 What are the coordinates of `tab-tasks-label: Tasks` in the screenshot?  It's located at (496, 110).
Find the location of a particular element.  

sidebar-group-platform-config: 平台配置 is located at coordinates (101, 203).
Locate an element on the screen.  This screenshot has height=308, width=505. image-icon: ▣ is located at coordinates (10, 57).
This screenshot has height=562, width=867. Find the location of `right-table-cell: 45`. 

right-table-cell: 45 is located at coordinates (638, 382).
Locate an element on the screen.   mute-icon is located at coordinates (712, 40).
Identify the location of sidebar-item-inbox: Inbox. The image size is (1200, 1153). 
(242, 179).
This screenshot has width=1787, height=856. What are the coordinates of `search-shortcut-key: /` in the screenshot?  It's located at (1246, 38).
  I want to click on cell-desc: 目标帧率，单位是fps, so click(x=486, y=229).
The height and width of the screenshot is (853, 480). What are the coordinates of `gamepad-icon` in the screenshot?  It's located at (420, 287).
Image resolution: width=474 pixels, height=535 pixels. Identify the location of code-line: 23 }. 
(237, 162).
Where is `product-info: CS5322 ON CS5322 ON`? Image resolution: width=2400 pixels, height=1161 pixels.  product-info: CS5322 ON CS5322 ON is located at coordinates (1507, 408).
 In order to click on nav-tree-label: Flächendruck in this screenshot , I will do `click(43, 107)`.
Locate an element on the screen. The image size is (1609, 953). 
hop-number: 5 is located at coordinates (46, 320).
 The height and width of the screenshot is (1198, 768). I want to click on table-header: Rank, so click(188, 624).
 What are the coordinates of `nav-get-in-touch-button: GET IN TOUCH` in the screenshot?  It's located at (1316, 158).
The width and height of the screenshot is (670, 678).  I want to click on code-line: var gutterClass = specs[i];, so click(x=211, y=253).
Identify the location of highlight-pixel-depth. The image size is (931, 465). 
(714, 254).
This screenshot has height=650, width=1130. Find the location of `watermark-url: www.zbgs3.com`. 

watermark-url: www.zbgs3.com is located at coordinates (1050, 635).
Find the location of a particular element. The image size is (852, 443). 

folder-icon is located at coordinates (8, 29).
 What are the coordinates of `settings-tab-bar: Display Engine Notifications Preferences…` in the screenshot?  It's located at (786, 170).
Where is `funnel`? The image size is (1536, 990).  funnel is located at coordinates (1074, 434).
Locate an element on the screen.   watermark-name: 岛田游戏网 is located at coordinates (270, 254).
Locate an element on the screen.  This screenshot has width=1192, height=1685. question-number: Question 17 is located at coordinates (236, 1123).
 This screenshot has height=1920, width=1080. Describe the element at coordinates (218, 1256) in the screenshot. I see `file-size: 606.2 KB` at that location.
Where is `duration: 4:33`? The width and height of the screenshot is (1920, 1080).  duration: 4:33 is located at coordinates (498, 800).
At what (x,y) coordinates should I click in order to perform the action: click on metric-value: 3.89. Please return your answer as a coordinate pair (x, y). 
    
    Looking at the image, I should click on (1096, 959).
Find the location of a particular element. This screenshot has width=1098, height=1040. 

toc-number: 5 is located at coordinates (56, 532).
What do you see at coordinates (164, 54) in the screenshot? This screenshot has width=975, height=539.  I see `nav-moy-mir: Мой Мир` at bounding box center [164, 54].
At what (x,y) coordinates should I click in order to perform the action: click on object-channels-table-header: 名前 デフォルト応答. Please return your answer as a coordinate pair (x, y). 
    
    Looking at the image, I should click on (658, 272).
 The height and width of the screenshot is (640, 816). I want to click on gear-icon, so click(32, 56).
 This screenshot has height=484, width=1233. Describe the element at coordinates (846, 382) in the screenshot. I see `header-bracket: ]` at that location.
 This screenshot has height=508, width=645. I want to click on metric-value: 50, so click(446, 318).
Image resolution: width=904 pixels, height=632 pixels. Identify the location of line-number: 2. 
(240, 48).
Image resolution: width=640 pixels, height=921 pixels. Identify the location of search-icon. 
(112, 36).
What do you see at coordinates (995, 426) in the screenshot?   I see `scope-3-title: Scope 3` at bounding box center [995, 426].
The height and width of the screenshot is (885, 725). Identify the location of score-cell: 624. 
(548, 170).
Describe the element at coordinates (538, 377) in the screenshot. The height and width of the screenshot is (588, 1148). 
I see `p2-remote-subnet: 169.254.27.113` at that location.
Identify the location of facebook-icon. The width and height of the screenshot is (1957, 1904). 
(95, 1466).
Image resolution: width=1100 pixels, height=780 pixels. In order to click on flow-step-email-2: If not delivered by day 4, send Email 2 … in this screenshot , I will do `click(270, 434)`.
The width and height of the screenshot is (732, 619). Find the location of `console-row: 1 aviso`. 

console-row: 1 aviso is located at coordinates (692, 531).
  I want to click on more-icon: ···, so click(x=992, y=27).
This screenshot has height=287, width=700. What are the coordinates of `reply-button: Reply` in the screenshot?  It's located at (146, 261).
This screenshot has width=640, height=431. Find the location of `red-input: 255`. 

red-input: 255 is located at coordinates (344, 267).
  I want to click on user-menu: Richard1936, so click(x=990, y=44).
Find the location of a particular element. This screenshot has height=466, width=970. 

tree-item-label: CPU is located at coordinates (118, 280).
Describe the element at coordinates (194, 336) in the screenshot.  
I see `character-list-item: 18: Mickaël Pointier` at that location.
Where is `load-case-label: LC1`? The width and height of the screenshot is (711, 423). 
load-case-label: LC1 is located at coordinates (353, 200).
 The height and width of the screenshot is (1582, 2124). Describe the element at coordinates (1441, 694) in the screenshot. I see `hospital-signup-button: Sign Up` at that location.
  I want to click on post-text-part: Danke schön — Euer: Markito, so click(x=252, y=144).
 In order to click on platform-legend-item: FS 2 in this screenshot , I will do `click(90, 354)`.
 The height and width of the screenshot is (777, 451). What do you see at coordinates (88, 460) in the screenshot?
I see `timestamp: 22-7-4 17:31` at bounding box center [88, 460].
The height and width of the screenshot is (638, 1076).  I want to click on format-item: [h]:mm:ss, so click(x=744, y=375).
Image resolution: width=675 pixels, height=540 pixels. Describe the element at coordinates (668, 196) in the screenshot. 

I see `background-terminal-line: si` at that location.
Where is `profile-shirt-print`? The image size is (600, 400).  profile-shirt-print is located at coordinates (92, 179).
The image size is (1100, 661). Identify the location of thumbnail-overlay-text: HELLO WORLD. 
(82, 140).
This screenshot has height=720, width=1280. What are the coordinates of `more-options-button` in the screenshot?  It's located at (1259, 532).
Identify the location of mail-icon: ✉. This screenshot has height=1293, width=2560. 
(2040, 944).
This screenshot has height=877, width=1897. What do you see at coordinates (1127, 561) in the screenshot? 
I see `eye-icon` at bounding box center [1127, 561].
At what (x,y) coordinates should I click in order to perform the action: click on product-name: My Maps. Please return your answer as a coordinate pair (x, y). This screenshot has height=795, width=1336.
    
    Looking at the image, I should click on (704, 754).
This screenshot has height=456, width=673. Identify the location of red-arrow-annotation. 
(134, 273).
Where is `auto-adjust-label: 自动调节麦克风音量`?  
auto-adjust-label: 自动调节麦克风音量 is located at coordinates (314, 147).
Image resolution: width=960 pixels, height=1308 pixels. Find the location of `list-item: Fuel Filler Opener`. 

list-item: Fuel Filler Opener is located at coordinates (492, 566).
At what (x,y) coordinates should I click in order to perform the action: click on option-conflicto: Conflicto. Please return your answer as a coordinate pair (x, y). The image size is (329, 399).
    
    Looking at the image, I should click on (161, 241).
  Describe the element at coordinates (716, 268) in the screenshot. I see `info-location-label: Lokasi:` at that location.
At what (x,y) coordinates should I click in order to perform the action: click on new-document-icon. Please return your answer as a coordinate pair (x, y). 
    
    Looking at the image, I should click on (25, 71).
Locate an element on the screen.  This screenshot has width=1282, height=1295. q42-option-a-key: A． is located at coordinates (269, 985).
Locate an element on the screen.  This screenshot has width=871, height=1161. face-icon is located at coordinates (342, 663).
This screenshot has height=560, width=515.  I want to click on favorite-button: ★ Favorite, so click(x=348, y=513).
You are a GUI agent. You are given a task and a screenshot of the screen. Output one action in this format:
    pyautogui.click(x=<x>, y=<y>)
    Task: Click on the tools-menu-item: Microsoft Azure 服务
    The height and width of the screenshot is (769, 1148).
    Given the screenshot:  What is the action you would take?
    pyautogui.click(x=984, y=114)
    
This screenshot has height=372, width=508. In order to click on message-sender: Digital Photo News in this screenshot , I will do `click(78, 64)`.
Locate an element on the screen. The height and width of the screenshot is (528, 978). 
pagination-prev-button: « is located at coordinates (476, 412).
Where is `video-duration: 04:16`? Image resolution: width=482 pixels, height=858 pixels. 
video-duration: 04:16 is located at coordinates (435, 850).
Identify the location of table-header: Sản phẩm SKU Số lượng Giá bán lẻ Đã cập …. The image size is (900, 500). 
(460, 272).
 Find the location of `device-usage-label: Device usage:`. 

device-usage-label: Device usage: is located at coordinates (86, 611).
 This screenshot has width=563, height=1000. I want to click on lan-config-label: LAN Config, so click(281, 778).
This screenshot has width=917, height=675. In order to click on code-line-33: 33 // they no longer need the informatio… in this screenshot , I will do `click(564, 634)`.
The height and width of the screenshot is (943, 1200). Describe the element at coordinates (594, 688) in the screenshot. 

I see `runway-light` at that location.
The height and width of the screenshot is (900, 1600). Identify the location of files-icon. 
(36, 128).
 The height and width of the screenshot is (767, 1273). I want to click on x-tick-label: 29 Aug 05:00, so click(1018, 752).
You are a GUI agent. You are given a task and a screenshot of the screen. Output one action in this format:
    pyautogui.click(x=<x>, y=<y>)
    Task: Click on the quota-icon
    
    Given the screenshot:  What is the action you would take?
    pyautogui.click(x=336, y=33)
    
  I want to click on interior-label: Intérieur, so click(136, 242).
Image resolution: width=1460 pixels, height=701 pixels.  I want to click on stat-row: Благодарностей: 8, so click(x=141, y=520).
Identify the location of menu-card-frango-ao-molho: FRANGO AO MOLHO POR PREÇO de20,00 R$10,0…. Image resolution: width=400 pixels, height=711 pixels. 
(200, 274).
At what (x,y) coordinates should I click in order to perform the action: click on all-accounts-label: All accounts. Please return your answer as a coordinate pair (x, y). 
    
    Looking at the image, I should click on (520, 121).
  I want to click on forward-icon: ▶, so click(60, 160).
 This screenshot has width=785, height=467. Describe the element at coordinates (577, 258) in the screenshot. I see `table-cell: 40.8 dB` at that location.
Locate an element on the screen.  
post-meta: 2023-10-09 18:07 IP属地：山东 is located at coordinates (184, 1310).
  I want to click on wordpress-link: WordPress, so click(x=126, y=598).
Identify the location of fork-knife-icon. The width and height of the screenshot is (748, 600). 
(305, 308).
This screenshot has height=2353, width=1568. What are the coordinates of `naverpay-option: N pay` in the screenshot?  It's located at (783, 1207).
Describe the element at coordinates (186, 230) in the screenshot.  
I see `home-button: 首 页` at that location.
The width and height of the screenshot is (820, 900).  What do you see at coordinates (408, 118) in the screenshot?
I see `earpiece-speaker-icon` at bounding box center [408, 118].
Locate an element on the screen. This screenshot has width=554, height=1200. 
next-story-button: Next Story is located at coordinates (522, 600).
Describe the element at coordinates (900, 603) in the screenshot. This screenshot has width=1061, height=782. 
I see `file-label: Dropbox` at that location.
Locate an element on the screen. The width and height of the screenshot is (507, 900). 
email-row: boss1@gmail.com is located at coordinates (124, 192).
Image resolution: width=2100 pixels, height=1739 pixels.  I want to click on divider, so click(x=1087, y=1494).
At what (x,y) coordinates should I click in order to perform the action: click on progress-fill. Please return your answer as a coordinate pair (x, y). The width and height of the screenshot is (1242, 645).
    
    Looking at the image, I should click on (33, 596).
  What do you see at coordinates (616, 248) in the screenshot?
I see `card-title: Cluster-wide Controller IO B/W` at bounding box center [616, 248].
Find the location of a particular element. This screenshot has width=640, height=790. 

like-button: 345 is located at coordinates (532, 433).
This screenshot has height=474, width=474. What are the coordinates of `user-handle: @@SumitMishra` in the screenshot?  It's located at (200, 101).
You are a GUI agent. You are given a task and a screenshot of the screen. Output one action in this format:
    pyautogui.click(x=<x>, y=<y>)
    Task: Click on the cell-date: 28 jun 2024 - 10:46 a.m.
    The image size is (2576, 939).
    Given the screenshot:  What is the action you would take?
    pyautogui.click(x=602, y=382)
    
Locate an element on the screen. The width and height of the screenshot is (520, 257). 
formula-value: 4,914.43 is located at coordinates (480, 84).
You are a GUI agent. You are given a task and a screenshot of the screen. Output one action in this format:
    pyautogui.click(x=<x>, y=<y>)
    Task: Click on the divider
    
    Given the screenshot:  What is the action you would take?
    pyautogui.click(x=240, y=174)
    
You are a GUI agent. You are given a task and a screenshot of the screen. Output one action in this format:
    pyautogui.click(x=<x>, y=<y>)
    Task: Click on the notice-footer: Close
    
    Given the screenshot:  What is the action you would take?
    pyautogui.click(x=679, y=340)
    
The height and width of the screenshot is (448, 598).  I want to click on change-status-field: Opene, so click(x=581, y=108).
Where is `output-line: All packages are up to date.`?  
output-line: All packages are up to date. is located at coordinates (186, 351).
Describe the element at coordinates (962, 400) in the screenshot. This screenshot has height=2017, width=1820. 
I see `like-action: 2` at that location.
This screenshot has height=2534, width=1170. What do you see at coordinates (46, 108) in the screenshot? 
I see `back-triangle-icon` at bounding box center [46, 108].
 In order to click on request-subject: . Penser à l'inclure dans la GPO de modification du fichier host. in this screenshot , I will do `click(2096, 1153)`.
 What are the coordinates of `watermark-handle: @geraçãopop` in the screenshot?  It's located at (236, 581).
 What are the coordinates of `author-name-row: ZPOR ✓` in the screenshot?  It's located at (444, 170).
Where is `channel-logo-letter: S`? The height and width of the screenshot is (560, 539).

Task brief -
Please write out the rows above, from the line that contains "Image resolution: width=474" through the line that contains "The height and width of the screenshot is (1198, 768).", reproducing each one exactly.

Answer box -
Image resolution: width=474 pixels, height=535 pixels. Identify the location of code-line: 23 }. 
(237, 162).
Where is `product-info: CS5322 ON CS5322 ON`? Image resolution: width=2400 pixels, height=1161 pixels.  product-info: CS5322 ON CS5322 ON is located at coordinates (1507, 408).
 In order to click on nav-tree-label: Flächendruck in this screenshot , I will do `click(43, 107)`.
Locate an element on the screen. The image size is (1609, 953). 
hop-number: 5 is located at coordinates (46, 320).
 The height and width of the screenshot is (1198, 768). I want to click on table-header: Rank, so click(188, 624).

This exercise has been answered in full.